Ntshavheni, in her statement, however, did not point out any irregularities in the AG’s report but accused the DA of peddling misinformation on the expenditure on small businesses Covid-19 relief funds.
“Just some fact checking would have clarified that the Department of Small Business Development had only managed to reprioritise only R500 million for the SMME Debt Relief and not the purported R1.4bn as claimed by the DA. Of the 14 451 fully complete applications, Sefa [the Small Enterprise Finance Agency] approved 1 497 applications.”
She added that the disbursements supported the maintenance of the 23 254 jobs in the economy. From a mandate and development impact perspective, of the total SMMEs that were approved, 66.9% were black owned, 32.8% female owned, 20.8% youth owned and 0.3% were owned by persons with disabilities.
Ntshavheni added that her department and its agencies continue to work “diligently and tirelessly to promote SMMEs’ and Co-operatives' sustainability and economic recovery in these turbulent times”.
“Furthermore, the department is committed to clean, open, transparent management of funds and governance. A full report, with supporting data set, on the funds in question was submitted by the Department to the Portfolio Committee on Small Business Development, which is representative of various political parties, including the DA.
“The Department of Small Business Development is focused on supporting SMMEs, co-operatives and informal businesses to recover under the new normal and difficult economic climate,” Ntshavheni said.

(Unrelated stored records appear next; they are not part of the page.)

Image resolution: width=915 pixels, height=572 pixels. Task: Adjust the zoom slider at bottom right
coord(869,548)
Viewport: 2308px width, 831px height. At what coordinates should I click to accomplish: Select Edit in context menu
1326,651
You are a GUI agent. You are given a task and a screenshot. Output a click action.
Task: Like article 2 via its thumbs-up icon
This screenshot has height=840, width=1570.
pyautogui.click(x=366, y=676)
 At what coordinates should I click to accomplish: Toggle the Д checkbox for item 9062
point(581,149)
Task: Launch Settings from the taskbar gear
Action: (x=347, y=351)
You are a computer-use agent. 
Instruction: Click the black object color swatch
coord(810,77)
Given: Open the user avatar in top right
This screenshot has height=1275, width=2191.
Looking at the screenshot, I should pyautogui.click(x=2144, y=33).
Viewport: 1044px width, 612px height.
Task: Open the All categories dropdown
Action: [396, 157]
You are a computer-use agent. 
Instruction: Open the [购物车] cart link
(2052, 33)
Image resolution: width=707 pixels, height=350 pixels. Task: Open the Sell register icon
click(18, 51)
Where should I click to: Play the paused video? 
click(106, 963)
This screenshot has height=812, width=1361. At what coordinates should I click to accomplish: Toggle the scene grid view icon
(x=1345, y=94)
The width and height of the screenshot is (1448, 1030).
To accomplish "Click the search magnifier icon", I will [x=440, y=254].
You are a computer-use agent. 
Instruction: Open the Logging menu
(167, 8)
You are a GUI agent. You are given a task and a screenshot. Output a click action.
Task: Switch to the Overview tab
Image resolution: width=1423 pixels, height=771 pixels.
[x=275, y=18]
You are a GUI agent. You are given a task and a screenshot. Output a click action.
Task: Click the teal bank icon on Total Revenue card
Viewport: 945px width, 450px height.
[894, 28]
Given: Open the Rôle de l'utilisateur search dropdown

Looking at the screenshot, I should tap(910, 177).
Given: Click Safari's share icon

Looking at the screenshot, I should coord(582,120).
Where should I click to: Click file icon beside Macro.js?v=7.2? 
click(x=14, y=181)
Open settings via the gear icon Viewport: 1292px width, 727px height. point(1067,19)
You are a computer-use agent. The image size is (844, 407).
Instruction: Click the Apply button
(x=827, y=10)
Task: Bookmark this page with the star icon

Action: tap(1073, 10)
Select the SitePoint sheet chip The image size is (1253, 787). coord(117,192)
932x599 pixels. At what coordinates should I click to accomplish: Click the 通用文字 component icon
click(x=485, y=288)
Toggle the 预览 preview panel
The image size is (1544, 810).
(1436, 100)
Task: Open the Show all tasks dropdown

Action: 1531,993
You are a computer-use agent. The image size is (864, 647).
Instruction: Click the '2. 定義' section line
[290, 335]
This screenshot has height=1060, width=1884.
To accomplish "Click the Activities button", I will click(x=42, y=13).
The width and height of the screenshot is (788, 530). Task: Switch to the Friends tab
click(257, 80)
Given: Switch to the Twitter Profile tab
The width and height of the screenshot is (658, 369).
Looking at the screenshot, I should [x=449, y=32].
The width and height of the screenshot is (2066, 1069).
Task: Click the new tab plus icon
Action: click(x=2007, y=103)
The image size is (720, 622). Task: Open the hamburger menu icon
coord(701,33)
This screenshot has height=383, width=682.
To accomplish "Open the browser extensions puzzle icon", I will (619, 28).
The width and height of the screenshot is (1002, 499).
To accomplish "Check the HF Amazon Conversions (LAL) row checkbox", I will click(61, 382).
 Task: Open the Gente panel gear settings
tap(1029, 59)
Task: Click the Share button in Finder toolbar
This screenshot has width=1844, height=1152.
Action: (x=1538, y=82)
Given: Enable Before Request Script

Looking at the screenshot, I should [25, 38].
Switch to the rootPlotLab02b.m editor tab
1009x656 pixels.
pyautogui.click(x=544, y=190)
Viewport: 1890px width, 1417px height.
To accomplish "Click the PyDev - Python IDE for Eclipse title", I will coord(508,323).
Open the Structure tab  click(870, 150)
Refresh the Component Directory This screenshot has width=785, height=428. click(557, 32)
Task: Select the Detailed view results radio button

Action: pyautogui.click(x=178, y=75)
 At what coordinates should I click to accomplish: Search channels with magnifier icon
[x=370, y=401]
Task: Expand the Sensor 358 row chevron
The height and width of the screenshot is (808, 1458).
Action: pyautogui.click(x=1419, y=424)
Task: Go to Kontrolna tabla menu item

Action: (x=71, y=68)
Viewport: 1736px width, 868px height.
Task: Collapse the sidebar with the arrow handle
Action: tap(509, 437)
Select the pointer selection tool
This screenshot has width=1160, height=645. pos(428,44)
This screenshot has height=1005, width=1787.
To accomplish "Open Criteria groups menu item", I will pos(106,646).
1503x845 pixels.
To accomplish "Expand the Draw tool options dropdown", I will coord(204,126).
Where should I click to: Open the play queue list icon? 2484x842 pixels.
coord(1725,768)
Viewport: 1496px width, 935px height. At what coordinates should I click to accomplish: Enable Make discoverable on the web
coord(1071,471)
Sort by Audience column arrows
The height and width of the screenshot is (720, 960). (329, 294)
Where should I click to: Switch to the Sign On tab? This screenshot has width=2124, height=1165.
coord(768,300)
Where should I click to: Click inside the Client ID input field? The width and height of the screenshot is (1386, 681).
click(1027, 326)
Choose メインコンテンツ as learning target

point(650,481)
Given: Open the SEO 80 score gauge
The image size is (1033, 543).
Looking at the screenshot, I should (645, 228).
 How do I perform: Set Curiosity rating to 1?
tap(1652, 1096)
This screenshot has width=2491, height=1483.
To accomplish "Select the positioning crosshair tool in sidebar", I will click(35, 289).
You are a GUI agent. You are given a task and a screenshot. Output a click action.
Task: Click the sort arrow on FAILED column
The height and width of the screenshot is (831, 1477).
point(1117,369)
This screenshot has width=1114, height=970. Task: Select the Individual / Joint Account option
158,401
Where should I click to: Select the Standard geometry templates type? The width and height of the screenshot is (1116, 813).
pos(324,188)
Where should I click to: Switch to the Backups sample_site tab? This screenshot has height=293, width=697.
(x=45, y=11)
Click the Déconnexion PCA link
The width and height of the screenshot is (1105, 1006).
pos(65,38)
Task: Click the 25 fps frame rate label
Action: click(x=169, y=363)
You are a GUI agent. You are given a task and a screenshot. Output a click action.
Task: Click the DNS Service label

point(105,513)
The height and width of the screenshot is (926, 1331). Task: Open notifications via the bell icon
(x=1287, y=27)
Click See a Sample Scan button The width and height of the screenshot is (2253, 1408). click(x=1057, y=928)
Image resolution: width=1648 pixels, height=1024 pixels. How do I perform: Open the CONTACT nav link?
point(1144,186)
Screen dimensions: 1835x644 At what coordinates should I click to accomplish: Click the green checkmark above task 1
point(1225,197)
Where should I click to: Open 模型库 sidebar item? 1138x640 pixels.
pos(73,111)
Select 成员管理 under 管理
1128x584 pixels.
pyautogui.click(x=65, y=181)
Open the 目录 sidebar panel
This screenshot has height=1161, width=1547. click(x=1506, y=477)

She said she had hoped that all political parties would commit to the partnership for economic recovery instead of “peddling fake news”.
In his reaction, the DA’s De Villiers said: “If she is accusing us of spreading fake news then per definition she is accusing the AG of spreading fake information and data. We are, however, only concerned that the Covid-19 funds must reach small businesses that need the funds most.”